Task instructions | Report, in full, each line of the material below in which the string "email" occurs.

Entries provided |
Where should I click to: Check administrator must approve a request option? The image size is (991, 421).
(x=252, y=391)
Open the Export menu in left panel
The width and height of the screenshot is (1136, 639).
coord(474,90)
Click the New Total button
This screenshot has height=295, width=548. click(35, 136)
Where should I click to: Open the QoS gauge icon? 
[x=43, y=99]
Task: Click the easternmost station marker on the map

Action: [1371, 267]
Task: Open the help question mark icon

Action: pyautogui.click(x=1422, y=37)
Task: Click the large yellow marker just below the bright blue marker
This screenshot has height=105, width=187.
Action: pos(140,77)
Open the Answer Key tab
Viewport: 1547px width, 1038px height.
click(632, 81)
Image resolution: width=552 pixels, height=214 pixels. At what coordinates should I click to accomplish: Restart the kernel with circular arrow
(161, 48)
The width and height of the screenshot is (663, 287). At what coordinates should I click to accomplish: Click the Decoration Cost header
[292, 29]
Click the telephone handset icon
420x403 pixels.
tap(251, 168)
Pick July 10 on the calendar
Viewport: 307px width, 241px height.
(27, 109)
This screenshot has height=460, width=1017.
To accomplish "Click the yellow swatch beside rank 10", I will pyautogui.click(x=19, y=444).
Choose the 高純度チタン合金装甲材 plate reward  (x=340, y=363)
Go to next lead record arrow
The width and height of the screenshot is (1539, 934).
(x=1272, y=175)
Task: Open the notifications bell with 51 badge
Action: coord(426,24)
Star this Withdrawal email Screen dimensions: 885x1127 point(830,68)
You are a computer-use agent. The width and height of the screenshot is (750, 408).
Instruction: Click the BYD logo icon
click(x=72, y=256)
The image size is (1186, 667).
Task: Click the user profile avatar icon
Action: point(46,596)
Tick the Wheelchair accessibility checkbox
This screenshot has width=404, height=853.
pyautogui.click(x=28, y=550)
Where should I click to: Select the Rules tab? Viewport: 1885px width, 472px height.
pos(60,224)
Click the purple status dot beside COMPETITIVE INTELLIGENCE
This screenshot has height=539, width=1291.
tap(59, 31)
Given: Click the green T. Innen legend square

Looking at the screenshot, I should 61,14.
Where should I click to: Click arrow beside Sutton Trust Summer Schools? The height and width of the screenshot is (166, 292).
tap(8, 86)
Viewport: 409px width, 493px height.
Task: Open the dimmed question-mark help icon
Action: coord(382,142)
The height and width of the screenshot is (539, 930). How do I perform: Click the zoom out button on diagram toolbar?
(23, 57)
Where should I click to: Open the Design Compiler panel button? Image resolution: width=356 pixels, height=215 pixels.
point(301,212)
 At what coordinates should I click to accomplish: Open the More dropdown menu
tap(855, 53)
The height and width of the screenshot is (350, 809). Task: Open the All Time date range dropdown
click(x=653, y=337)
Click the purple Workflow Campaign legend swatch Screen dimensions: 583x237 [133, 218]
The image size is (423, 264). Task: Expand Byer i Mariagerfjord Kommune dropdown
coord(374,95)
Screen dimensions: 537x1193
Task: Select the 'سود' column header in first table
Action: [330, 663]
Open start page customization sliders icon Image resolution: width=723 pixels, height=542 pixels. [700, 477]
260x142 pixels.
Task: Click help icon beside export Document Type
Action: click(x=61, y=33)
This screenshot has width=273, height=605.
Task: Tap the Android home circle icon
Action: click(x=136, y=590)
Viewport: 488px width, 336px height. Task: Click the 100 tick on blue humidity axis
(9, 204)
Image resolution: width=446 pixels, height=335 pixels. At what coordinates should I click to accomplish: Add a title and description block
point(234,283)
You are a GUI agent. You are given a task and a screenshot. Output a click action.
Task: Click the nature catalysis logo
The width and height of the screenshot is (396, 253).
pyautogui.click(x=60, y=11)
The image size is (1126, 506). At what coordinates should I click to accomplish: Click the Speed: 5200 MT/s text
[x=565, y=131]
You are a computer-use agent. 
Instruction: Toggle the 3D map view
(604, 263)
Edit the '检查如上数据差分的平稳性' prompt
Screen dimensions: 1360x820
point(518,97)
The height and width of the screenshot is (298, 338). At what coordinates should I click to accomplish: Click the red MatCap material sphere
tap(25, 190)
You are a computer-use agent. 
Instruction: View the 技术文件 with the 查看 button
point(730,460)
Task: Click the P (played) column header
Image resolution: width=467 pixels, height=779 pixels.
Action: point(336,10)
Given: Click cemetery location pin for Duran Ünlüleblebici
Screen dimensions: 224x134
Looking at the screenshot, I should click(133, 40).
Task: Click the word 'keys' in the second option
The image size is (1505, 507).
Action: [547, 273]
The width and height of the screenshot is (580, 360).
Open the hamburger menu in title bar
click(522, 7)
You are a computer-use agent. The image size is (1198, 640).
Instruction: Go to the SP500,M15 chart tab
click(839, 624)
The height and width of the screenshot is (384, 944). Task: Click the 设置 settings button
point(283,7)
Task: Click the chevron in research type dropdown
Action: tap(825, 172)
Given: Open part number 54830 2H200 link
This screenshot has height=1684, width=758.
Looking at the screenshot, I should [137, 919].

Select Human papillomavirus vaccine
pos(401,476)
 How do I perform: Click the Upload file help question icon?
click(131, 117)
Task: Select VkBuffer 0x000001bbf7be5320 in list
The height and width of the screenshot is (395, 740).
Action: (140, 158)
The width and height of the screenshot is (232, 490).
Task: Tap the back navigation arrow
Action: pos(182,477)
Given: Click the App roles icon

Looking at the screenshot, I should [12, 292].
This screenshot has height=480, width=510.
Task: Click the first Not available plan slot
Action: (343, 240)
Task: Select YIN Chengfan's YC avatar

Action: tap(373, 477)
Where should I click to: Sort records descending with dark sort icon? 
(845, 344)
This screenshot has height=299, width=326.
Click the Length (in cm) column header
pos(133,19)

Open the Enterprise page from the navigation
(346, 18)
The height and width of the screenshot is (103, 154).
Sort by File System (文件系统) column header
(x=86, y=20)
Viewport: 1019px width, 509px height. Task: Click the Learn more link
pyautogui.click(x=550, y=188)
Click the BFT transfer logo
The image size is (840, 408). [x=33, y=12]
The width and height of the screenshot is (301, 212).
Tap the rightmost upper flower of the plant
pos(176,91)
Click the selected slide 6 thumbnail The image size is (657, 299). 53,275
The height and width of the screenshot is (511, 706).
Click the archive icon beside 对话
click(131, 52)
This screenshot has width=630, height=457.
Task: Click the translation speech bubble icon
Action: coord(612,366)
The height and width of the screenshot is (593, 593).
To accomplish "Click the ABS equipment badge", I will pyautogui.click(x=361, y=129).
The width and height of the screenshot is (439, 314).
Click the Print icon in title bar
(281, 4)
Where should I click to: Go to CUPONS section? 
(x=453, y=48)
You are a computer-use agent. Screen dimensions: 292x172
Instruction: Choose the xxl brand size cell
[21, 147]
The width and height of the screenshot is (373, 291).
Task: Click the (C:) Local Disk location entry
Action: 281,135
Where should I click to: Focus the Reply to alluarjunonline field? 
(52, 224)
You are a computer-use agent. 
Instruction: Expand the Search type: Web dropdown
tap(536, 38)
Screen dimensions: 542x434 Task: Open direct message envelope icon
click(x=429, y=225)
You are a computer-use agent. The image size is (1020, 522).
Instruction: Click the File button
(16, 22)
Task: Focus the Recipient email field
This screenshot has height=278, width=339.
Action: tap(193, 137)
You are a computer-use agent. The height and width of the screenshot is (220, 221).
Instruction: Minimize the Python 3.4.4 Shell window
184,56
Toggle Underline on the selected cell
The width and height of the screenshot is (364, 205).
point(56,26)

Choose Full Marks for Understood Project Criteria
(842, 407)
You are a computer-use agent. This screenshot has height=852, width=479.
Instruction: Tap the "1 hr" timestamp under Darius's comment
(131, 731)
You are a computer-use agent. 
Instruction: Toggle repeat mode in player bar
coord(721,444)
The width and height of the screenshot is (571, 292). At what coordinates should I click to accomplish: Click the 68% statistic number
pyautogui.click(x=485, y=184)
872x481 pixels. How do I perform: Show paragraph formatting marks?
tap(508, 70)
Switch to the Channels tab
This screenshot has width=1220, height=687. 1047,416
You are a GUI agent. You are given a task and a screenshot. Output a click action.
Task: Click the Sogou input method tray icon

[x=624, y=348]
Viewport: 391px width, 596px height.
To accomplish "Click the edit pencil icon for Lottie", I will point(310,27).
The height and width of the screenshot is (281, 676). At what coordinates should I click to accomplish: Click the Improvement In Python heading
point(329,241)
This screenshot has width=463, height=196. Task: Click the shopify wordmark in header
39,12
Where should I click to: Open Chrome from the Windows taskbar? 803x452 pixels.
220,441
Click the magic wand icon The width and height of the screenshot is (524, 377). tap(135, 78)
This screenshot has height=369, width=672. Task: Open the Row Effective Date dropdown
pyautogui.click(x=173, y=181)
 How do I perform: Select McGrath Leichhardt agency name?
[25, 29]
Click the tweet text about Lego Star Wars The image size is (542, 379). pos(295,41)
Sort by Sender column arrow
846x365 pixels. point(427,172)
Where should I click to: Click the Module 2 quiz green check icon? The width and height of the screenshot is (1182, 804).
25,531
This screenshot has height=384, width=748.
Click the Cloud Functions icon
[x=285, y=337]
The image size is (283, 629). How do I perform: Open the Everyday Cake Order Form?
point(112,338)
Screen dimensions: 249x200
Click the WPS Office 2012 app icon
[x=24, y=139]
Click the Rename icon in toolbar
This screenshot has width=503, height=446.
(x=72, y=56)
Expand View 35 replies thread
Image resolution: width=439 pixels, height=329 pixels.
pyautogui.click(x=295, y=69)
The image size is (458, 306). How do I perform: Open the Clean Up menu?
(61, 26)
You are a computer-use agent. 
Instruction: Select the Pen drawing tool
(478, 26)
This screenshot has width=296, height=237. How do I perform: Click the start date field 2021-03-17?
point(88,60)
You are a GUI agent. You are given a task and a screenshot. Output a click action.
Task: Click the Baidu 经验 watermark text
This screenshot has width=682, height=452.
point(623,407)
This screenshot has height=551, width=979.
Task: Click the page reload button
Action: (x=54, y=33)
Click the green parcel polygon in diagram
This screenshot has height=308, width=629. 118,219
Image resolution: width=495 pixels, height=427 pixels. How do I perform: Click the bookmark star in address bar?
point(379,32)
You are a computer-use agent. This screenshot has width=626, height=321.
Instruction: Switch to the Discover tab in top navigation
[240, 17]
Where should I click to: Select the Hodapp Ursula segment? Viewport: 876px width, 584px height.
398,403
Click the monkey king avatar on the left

Exercise answer |
Star this Withdrawal email Screen dimensions: 885x1127 point(830,68)
Task: Focus the Recipient email field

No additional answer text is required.